Troisième procès aux assises pour le couple de la "maison de l’horreur" à la Plaine-des-Cafres

Les tenanciers de la "maison de l'horreur" à nouveau devant la cour d'assises ce lundi 17 septembre. Ils ont déjà été condamnés à deux reprises à 30 ans de réclusion criminelle pour séquestrations, violences, viols, et proxénétisme sur deux SDF et la mère de l’un des accusés.
Pascal Poudroux et Daisy Delaplaine reviennent devant la justice ce lundi 17 septembre. Ce troisième procès aux assises devrait durer trois jours.
 

Deux procès en 2015 et 2016

En 2015, le couple de la Plaine des Cafres a été condamné à 30 ans de prison par la cour d’Assises de Saint-Denis. Pascal Poudroux et Daisy Delaplaine sont reconnus coupables de vols, violences, abus de confiance, proxénétisme, enlèvements et de séquestration sur deux SDF. Marie-Daisy Delaplaine est également reconnue coupable du viol de sa belle-mère, une gramoune.  

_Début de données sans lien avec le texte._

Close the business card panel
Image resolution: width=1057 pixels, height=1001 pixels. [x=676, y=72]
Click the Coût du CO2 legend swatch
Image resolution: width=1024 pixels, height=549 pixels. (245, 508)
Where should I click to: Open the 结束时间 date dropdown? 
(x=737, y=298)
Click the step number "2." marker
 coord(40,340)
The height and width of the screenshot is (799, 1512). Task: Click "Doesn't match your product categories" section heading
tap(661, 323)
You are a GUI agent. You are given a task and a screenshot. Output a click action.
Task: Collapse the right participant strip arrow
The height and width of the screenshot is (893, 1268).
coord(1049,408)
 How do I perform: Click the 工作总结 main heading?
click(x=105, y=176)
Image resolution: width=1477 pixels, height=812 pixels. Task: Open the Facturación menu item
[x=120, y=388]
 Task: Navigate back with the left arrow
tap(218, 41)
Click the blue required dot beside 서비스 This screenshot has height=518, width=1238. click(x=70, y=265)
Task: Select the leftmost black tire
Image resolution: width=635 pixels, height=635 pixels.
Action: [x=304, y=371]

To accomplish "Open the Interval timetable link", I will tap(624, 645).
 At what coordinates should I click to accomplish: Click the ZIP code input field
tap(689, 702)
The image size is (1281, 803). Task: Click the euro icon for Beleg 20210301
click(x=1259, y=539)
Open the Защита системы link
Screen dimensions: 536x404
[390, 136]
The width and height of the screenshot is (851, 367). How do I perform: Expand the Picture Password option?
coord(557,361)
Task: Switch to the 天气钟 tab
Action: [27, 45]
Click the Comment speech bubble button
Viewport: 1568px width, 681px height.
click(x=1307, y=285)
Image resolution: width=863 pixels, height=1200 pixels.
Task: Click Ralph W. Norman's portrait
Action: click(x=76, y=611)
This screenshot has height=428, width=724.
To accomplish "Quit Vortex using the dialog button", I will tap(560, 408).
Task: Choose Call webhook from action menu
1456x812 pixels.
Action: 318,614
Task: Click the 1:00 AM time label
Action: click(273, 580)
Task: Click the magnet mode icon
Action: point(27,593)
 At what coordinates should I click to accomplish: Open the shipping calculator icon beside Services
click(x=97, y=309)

En mars 2016, après trois jours de procès en appel, le couple de tortionnaires voit sa peine de 30 ans de prison confirmée par la cour d’Assises. 
 

Rappel des faits

En septembre 2012, Yolande Poudroux s’était rendue à la gendarmerie de la Plaine-des-Cafres pour raconter son calvaire. Ses frères viennent de l'aider à s’évader de chez son fils qui l'a séquestrée dans sa case de la rue des Rubis. Depuis deux mois, elle vivait enfermée dans une pièce sombre, ou attachée dans le garage. Sa belle-fille se livrait à des sévices sexuels sur elle et son fils l'a prostituée.

Consternés, les gendarmes se rendent sur place et découvre que le couple retient deux SDF. Les deux hommes, entravés, sont allongés sur un matelas crasseux, posé à même le sol. L'enquête révèle que le couple retenait ses victimes pour récupérer leurs économies et minimas sociaux. Il pratique aussi violences, humiliations, et sévices.

Ce troisième procès sera une nouvelle épreuve pour les victimes.
 

Six ans après au 23e kilomètre

Six ans après, cette sordide affaire reste dans les mémoires au 23e kilomètre de la Plaine-des-Cafres. "Ça nous arrive d’en parler encore, mais moins qu’au début, explique un voisin. Ça nous a marqué. Désormais, quand on voit une maison fermée, on craint toujours le pire".